AB 889 – This bill would require a "qualified entity" (defined as a corporation or LLC that owns property in California) to report the identity of its beneficial owners (with over 25% equity interest or "exercises substantial control" over the entity) who are natural persons to the Secretary of State.


AB 899 – Existing law allows non-licensed contractors to advertise for services only if their services and materials would be less than $500. This bill ties that amount to inflation.


SB 607 – This bill would make two important changes. First, CSLB-licensed contractors are currently required to have a $15,000 bond; this bill would raise that to $25,000. Second, contractors performing an inspection on property (per California Health & Safety Code section 17973) are prohibited from bidding on repairs to that property; this bill would remove that prohibition.

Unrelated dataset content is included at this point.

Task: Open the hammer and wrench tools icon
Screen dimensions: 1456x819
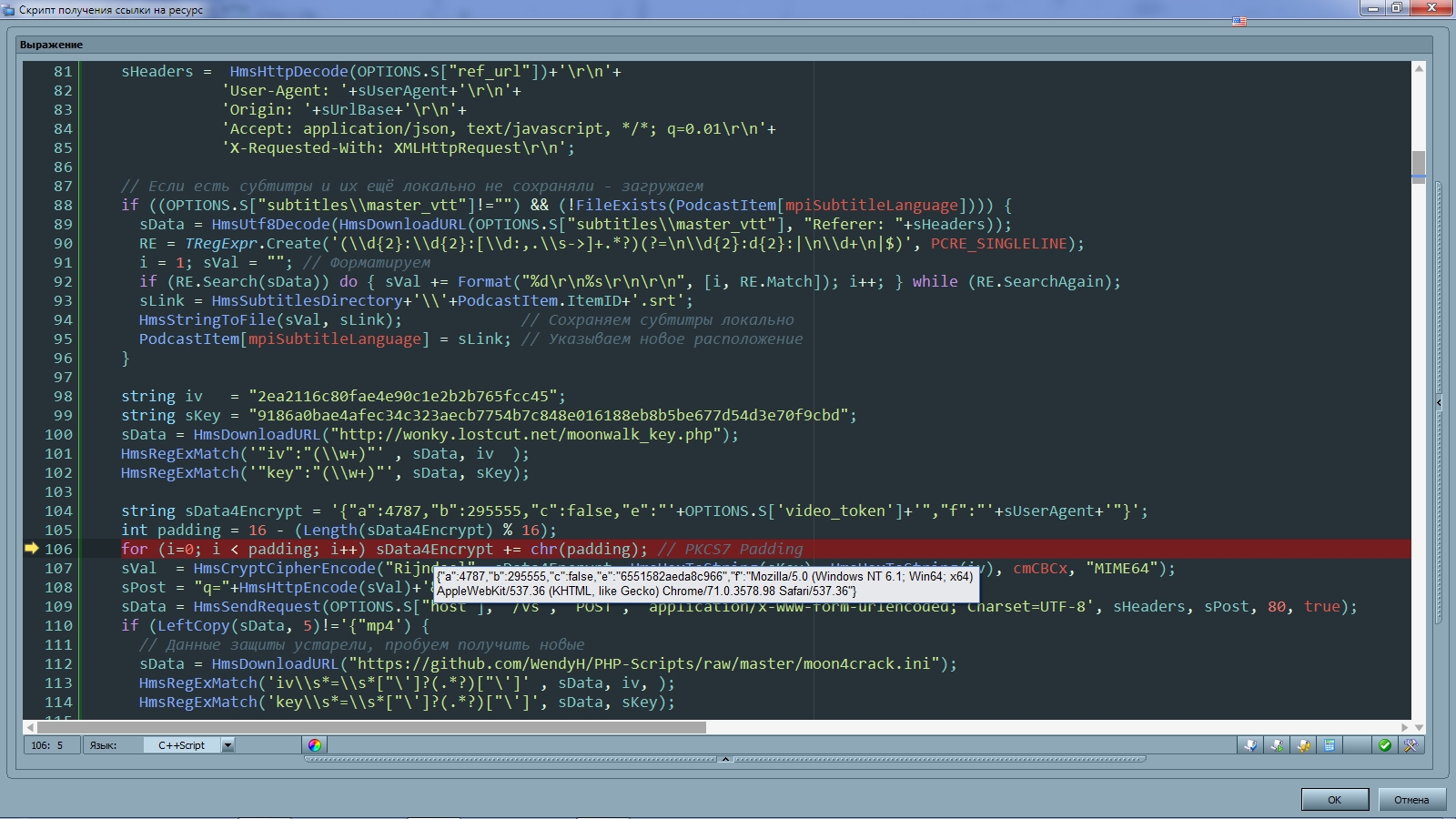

Business (Honorable Mention)


SB 288 – California law currently does not allow California corporations to convert into foreign entities. I find this bizarre. SB 288 would have amended the Corporations Code to allow corporations to convert into foreign entities. I contacted my senator's office (Senator Melendez), who informed me that, per Senator Jones's office, the bill is dead. Senator Jones' office confirmed, saying they were considering reintroduction this year.


But, in the meantime, if you want to convert your California corporation to another state, you will either need to dissolve the corporation, or you will need to convert it to another entity (like an LLC) before converting it to another state.